======== Material shown

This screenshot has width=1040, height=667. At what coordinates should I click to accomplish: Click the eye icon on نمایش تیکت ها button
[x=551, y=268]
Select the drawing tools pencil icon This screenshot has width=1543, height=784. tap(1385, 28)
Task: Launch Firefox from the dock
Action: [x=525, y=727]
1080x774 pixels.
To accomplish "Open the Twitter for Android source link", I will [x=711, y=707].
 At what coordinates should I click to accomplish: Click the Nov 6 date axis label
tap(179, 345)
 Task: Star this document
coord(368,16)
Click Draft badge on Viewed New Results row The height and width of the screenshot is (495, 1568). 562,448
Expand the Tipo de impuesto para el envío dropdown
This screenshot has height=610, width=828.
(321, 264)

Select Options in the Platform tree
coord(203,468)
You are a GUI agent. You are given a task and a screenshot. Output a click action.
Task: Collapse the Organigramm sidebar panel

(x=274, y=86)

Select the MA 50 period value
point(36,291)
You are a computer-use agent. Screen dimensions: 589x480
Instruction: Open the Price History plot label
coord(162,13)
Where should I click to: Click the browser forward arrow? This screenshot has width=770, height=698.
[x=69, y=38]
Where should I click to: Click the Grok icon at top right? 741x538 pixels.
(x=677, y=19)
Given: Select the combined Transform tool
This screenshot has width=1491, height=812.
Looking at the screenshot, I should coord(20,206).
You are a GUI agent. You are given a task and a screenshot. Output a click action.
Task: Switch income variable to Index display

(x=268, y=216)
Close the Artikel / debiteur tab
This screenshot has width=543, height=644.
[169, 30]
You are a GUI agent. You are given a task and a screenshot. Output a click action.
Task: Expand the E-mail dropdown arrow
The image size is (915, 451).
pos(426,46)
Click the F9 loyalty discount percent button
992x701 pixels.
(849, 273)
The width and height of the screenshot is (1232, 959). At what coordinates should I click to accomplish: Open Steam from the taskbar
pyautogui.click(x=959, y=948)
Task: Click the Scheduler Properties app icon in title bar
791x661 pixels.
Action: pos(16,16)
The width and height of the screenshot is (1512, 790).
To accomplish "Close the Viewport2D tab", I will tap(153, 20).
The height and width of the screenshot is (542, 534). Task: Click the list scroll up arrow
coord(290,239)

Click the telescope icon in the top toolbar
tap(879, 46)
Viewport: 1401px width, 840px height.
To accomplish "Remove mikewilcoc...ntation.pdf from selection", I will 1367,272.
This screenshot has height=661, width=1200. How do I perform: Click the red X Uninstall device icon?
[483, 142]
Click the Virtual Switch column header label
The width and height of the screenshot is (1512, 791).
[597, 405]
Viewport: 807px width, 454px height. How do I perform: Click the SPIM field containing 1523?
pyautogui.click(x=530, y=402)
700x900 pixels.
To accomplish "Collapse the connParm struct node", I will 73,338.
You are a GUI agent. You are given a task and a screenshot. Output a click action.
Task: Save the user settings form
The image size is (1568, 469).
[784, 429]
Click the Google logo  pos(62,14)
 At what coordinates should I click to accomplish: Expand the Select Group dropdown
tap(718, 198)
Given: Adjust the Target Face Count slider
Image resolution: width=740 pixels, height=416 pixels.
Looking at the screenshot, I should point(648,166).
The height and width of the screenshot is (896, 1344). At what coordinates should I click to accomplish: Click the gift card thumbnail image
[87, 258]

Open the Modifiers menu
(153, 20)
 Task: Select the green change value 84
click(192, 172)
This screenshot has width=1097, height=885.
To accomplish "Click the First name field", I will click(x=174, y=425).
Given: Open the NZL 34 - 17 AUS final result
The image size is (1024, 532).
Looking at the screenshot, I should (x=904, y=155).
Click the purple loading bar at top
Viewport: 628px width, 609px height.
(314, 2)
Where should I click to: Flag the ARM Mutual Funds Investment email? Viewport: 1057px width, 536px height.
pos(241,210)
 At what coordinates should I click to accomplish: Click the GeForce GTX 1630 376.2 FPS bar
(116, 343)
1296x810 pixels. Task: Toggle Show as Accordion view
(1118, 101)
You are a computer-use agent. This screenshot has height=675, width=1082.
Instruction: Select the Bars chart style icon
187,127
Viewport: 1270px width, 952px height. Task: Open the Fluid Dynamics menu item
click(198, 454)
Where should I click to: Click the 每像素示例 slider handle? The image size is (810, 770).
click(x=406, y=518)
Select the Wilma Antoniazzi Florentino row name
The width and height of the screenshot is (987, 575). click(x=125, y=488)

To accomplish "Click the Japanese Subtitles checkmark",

================

» What the task requires:
Write the records out once more, word for word.

» Reply to the task:
This screenshot has width=1040, height=667. At what coordinates should I click to accomplish: Click the eye icon on نمایش تیکت ها button
[x=551, y=268]
Select the drawing tools pencil icon This screenshot has width=1543, height=784. tap(1385, 28)
Task: Launch Firefox from the dock
Action: [x=525, y=727]
1080x774 pixels.
To accomplish "Open the Twitter for Android source link", I will [x=711, y=707].
 At what coordinates should I click to accomplish: Click the Nov 6 date axis label
tap(179, 345)
 Task: Star this document
coord(368,16)
Click Draft badge on Viewed New Results row The height and width of the screenshot is (495, 1568). 562,448
Expand the Tipo de impuesto para el envío dropdown
This screenshot has height=610, width=828.
(321, 264)

Select Options in the Platform tree
coord(203,468)
You are a GUI agent. You are given a task and a screenshot. Output a click action.
Task: Collapse the Organigramm sidebar panel

(x=274, y=86)

Select the MA 50 period value
point(36,291)
You are a computer-use agent. Screen dimensions: 589x480
Instruction: Open the Price History plot label
coord(162,13)
Where should I click to: Click the browser forward arrow? This screenshot has width=770, height=698.
[x=69, y=38]
Where should I click to: Click the Grok icon at top right? 741x538 pixels.
(x=677, y=19)
Given: Select the combined Transform tool
This screenshot has width=1491, height=812.
Looking at the screenshot, I should coord(20,206).
You are a GUI agent. You are given a task and a screenshot. Output a click action.
Task: Switch income variable to Index display

(x=268, y=216)
Close the Artikel / debiteur tab
This screenshot has width=543, height=644.
[169, 30]
You are a GUI agent. You are given a task and a screenshot. Output a click action.
Task: Expand the E-mail dropdown arrow
The image size is (915, 451).
pos(426,46)
Click the F9 loyalty discount percent button
992x701 pixels.
(849, 273)
The width and height of the screenshot is (1232, 959). At what coordinates should I click to accomplish: Open Steam from the taskbar
pyautogui.click(x=959, y=948)
Task: Click the Scheduler Properties app icon in title bar
791x661 pixels.
Action: pos(16,16)
The width and height of the screenshot is (1512, 790).
To accomplish "Close the Viewport2D tab", I will tap(153, 20).
The height and width of the screenshot is (542, 534). Task: Click the list scroll up arrow
coord(290,239)

Click the telescope icon in the top toolbar
tap(879, 46)
Viewport: 1401px width, 840px height.
To accomplish "Remove mikewilcoc...ntation.pdf from selection", I will 1367,272.
This screenshot has height=661, width=1200. How do I perform: Click the red X Uninstall device icon?
[483, 142]
Click the Virtual Switch column header label
The width and height of the screenshot is (1512, 791).
[597, 405]
Viewport: 807px width, 454px height. How do I perform: Click the SPIM field containing 1523?
pyautogui.click(x=530, y=402)
700x900 pixels.
To accomplish "Collapse the connParm struct node", I will 73,338.
You are a GUI agent. You are given a task and a screenshot. Output a click action.
Task: Save the user settings form
The image size is (1568, 469).
[784, 429]
Click the Google logo  pos(62,14)
 At what coordinates should I click to accomplish: Expand the Select Group dropdown
tap(718, 198)
Given: Adjust the Target Face Count slider
Image resolution: width=740 pixels, height=416 pixels.
Looking at the screenshot, I should point(648,166).
The height and width of the screenshot is (896, 1344). At what coordinates should I click to accomplish: Click the gift card thumbnail image
[87, 258]

Open the Modifiers menu
(153, 20)
 Task: Select the green change value 84
click(192, 172)
This screenshot has width=1097, height=885.
To accomplish "Click the First name field", I will click(x=174, y=425).
Given: Open the NZL 34 - 17 AUS final result
The image size is (1024, 532).
Looking at the screenshot, I should (x=904, y=155).
Click the purple loading bar at top
Viewport: 628px width, 609px height.
(314, 2)
Where should I click to: Flag the ARM Mutual Funds Investment email? Viewport: 1057px width, 536px height.
pos(241,210)
 At what coordinates should I click to accomplish: Click the GeForce GTX 1630 376.2 FPS bar
(116, 343)
1296x810 pixels. Task: Toggle Show as Accordion view
(1118, 101)
You are a computer-use agent. This screenshot has height=675, width=1082.
Instruction: Select the Bars chart style icon
187,127
Viewport: 1270px width, 952px height. Task: Open the Fluid Dynamics menu item
click(198, 454)
Where should I click to: Click the 每像素示例 slider handle? The image size is (810, 770).
click(x=406, y=518)
Select the Wilma Antoniazzi Florentino row name
The width and height of the screenshot is (987, 575). click(x=125, y=488)

To accomplish "Click the Japanese Subtitles checkmark",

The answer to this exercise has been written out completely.